Hello all, this is just a quick post about my visit to the We Are in Puglia roadshow last week at George’s Dock near the IFSC here in Dublin. I spotted via Niamh Shields, aka Eat Like a Girl on Twitter that the Puglian tourist board were having a roadshow/exhibition of sorts to promote the beautiful area of Puglia in Southern Italy.
If you’re not familiar with Puglia, think the heel of the boot of Italy. I have to admit I’ve not had the pleasure of visiting the region yet, except for when I was 17 and I went to Corfu with a bunch of friends and our plane got turned back and had to land across the Adriatic in Brindisi, which is in Puglia, and we were stuck there for 24 hours, but sadly we didn’t get to leave the airport! Anyway I digress. I popped down on the last day of the roadshow on Tuesday afternoon, and no sooner had I arrived than I was kicking myself for not coming down earlier, as I had missed the Extra Virgin Olive Oil tasting earlier in the day.
The exhibition was a large white marquee on the platform at Georges Dock, i.e. where the Christmas Market usually is. It was quite empty and almost deserted looking when I arrived, which was just at 5pm. There were lots of friendly Italian hosts to welcome me and a handful of fellow foodies/ wine lovers already hovering at the little bar to one side.
We had to wait a few minutes and then a sommelier type person (I’m not sure what he was exactly) came out and gave us a little guided tour of three of Puglia’s best wines, a red, a white and a dessert wine. For some bizarre reason he was only able to give the TINIEST of drops each, literally 5mls. So as you can imagine I wasn’t that impressed! I’m not sure what the legal reasons were, as he didn’t elaborate. It was such a pity as they were all lovely wines.
The white was first, and it was a gorgeous crispy, minerally white that reminded me of a Pinot Grigio. It’s a Roycello, a wine I’ve not heard of before. But I’ll be keeping an eye out for it now.
Next up was a red, a Primitivo, which was the only wine whose name I recognised, but I was not familiar with it. It was dark and heavy, and even a bit syrupy.
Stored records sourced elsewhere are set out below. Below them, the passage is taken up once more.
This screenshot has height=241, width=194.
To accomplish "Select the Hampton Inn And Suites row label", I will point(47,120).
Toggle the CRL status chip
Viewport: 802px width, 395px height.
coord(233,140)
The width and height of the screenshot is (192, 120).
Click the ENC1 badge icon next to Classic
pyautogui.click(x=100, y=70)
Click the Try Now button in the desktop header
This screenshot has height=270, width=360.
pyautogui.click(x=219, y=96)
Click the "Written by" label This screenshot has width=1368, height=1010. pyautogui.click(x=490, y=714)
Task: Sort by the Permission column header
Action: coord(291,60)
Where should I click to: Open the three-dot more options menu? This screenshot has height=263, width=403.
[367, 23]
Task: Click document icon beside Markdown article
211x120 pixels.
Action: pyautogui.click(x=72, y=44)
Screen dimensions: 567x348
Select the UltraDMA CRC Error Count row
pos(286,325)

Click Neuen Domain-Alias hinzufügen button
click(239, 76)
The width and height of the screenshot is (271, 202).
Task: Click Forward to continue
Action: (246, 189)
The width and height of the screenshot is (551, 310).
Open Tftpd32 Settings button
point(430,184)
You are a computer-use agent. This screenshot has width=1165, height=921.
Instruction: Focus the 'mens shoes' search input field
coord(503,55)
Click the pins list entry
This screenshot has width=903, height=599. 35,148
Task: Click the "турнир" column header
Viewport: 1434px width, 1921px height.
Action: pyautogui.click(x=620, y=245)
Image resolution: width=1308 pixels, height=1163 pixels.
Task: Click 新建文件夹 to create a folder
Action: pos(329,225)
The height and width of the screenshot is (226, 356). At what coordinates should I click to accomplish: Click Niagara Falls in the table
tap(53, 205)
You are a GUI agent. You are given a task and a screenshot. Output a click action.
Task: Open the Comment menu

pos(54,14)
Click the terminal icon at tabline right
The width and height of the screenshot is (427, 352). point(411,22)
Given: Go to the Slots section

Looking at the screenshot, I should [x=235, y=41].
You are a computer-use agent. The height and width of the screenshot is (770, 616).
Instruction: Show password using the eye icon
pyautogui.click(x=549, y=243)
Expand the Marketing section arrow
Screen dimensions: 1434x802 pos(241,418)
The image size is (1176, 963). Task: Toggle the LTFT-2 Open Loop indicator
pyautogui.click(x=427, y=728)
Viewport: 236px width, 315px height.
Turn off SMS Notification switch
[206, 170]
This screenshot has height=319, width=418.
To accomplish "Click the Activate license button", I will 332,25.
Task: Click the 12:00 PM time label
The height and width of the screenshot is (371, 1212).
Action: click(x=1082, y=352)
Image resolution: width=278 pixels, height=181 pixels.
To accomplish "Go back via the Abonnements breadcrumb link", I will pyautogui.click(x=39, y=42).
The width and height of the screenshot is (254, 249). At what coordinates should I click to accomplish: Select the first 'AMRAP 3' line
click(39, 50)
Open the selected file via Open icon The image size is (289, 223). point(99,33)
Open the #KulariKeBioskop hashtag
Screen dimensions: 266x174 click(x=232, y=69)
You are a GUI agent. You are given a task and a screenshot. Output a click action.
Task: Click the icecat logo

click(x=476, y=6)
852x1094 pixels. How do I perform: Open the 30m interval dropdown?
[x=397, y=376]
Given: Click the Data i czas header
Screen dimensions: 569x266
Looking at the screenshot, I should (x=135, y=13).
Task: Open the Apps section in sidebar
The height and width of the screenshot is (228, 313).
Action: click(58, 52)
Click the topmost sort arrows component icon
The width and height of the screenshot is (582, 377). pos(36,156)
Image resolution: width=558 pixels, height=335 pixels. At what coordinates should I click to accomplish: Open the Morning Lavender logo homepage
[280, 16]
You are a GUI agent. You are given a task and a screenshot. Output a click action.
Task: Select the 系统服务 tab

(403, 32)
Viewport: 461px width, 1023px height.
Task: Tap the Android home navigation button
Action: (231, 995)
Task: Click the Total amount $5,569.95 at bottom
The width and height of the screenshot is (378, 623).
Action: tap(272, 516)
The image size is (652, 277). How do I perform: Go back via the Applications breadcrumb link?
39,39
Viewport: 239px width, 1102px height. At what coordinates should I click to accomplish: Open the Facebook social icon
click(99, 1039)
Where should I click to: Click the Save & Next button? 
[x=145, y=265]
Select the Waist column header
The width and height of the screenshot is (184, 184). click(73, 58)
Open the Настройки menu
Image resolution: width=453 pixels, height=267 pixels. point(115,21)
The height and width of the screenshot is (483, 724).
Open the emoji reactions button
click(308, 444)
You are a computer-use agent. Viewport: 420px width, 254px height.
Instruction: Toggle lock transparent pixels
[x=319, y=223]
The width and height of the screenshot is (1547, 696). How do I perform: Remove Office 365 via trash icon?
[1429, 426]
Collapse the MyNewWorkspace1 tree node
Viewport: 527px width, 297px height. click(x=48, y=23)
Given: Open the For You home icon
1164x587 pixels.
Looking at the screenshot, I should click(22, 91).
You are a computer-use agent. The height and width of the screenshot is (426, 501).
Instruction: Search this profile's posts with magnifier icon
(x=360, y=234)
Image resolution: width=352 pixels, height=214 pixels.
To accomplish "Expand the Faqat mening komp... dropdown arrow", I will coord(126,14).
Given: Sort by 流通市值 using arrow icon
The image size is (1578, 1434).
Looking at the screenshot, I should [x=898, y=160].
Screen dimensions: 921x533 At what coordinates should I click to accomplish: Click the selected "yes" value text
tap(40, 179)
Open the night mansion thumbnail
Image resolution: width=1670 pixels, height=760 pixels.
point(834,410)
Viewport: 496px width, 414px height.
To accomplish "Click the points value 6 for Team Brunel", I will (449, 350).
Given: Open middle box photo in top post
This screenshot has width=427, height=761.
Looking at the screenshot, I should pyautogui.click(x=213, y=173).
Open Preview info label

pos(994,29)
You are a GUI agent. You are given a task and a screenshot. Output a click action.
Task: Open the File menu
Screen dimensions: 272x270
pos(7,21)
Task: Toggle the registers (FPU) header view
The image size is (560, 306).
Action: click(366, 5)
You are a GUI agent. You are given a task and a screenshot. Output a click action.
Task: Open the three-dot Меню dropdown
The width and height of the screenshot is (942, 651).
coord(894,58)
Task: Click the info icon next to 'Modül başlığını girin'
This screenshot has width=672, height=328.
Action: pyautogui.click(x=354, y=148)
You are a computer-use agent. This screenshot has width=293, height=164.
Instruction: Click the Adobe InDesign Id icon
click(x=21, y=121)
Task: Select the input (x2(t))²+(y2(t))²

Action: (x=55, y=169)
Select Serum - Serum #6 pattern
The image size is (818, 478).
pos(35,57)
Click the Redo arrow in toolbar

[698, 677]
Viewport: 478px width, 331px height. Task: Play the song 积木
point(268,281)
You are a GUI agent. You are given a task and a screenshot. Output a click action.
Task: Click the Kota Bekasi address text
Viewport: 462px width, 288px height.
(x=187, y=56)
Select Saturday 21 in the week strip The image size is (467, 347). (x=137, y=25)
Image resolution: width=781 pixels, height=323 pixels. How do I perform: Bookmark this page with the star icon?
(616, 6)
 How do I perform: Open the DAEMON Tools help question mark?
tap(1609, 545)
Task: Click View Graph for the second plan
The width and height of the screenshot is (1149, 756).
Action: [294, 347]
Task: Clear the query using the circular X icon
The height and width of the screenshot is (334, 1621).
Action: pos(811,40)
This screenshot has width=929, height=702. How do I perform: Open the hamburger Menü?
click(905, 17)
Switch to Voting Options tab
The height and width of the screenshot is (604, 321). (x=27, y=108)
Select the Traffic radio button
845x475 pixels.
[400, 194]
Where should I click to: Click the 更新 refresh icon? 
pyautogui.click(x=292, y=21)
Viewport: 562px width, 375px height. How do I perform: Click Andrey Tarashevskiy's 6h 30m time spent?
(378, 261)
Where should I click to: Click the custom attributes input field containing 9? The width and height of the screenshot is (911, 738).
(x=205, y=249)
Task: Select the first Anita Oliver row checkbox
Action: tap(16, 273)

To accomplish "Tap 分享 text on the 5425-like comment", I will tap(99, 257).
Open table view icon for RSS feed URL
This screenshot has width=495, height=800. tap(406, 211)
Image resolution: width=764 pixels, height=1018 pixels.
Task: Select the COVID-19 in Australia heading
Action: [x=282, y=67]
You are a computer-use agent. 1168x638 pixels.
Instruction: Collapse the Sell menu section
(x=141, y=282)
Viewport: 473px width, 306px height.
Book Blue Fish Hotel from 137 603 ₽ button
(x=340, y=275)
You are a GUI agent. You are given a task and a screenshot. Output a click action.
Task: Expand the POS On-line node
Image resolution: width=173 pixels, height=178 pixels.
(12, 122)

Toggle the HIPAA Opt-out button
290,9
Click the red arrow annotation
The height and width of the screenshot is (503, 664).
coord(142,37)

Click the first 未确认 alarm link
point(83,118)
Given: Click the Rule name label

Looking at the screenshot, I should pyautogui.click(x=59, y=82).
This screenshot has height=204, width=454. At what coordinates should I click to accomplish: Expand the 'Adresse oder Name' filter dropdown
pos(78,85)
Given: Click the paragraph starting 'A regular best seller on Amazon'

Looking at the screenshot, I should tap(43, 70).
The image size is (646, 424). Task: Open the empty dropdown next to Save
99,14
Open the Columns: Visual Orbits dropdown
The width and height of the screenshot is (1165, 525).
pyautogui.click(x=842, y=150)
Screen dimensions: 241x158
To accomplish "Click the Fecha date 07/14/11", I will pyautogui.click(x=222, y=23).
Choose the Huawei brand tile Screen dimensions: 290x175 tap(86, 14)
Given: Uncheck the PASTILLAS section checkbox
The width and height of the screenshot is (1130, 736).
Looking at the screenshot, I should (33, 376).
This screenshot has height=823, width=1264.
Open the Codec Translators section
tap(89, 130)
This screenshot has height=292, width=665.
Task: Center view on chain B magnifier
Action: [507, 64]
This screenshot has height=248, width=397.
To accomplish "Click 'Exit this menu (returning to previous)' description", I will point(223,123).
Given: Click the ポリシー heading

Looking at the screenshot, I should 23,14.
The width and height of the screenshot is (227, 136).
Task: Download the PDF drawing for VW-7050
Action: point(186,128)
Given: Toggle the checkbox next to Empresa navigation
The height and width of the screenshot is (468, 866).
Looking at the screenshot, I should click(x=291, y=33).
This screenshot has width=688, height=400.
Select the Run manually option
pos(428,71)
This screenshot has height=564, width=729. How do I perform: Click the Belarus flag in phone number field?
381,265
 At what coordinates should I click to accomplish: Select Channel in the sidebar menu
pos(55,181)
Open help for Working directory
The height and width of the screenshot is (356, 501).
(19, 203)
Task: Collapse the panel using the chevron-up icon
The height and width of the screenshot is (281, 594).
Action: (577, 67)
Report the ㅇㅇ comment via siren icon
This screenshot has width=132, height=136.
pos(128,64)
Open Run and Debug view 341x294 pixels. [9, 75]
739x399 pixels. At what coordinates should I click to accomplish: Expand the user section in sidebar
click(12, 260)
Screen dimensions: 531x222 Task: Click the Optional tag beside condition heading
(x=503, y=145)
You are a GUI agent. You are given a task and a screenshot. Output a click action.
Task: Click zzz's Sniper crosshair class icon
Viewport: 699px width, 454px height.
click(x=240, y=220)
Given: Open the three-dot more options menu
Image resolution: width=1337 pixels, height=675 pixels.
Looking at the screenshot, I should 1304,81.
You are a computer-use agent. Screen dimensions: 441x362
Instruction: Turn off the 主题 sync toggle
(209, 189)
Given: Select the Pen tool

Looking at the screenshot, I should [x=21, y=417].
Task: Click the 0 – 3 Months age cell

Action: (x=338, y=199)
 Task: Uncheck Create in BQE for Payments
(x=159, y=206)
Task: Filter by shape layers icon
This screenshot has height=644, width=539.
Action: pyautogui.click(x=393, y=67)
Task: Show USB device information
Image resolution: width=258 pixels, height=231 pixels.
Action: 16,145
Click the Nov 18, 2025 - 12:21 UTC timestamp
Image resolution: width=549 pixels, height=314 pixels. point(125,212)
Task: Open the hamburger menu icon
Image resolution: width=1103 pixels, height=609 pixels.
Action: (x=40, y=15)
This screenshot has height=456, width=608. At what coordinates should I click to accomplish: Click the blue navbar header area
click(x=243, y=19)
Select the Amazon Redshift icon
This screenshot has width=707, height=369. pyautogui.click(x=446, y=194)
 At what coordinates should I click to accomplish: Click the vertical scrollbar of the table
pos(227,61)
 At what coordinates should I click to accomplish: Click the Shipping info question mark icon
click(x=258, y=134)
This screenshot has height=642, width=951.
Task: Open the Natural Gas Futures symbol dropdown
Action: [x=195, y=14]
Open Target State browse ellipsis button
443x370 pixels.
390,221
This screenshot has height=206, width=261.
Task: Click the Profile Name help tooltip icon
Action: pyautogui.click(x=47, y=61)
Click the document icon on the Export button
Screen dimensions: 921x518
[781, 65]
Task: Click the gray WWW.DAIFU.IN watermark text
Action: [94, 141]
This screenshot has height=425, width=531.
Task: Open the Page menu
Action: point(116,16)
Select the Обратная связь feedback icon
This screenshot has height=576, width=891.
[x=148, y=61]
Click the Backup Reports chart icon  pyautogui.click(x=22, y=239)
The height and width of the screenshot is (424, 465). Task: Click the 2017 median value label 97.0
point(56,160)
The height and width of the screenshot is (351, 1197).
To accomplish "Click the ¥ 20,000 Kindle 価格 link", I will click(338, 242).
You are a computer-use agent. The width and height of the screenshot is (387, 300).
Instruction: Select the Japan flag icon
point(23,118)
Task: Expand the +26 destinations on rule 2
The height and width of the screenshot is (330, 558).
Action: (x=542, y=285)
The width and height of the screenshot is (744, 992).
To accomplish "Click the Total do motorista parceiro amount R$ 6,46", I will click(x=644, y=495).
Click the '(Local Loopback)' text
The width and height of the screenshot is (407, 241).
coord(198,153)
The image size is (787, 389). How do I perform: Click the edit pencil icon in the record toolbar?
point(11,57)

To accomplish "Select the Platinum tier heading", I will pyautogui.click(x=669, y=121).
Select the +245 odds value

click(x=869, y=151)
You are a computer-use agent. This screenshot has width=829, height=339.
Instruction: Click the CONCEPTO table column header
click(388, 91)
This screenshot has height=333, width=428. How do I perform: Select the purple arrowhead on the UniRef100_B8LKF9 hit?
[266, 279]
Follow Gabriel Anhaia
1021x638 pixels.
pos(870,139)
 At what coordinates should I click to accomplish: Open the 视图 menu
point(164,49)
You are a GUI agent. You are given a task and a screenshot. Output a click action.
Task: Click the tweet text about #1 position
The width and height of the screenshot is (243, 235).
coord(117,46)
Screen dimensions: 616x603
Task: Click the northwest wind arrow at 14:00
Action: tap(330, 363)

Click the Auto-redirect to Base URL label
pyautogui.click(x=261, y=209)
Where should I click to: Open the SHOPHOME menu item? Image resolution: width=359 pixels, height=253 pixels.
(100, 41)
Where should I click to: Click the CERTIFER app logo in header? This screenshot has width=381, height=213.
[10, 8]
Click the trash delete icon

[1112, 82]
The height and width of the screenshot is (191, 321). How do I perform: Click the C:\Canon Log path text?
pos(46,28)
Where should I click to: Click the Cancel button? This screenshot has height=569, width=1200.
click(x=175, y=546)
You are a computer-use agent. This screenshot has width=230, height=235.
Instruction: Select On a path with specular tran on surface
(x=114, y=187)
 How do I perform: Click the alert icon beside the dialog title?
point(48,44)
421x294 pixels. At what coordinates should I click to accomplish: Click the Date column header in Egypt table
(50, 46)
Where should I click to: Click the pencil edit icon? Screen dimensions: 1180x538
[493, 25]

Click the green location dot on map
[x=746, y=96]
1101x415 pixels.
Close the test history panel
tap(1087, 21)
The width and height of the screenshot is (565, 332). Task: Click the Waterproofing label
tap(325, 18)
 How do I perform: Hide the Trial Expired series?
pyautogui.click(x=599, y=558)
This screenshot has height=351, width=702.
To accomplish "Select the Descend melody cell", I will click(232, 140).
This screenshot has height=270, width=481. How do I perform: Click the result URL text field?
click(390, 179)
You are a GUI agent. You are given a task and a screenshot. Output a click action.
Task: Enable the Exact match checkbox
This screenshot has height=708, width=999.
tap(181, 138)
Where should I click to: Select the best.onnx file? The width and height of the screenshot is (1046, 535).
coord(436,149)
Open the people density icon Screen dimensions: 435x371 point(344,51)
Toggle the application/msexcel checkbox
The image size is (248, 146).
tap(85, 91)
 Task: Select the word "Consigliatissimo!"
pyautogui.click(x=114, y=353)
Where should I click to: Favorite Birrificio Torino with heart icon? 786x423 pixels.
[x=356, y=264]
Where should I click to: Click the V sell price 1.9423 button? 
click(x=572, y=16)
His assistants brought around little glass jars with dried figs, cloves and cinnamon, which I suppose were tasting notes.
I don’t know much about wine, so I’m sorry for the lack of information. He also talked about the geography of Puglia, and how it’s surrounded by sea on both sides, so has a very hot, dry and harsh climate, which makes for a very rich and fragrant wine. Is fragrant the right word? I have no idea! But hopefully you get the idea. They grow lots of varietals down there, only some of which I recognised, like Syrah, Montepulciano D’Abruzzo, Chardonnay, Sauvignon Blanc, Pinot Nero, Pinto Grigio and many many more.
Their wines have traditionally been very high proof, even up to 16% or 17%!! In fact the wines that we tasted we all about 14%, but he said most years they would be higher. Since the 1990s, they have been working on getting the alcohol volume down for exports. Historically they were invaded by many other countries, like Greece, the Moors, Arabs and further east. So their wines reflect that Eastern Mediterranean Culture.
I was so impressed by the Primitivo in fact that the next day I spotted on sale in Tesco reduced by about a fiver to €8.50. We had it with our dinner that night, which was Donal Skehan’s Baked Risotto. It was perfect and Mr. Cooksalot was very impressed and declared it one of the best wines I’ve found in Tesco.
The final wine we got to taste was a sweet dessert wine, a Muscato di Trani, which is a type of Muscat. I don’t really drink dessert wines, except for port at Christmas, but it was lovely. The assistants brought around dried apricots and honey this time, and indeed it was very honeyish. I imagine it would go very well with many Italian desserts, especially anything with apricots.
I wish I could remember more about what the wine expert said about each wine. He sort of flew through them a bit, and I was too busy trying to take photos to get a chance to jot any of the info down! I gather that Puglia is an often forgotten destination in Italy, but I am dying to go now. In the meantime I’ll just have to make do with some more Primotivo, Roycello and Moscato!!
I must mention that there were lots of other attractions at the roadshow, such as a large screen n stage for presentations I imagine, a selfie booth, a bike with a huge screen in front of it that I imagine you could go on a virtual cycling tour of Puglia on and lots of lovely free postcards, brochures and other fun stuff. If I hadn’t gone there on my own, I would have tried them out, but maybe next time. Dublin was the last stop for the We Are in Puglia Roadshow this year, but this was only the first year of the event, so keep an eye out next year and make sure to get down and try some of the beautiful Puglian wine!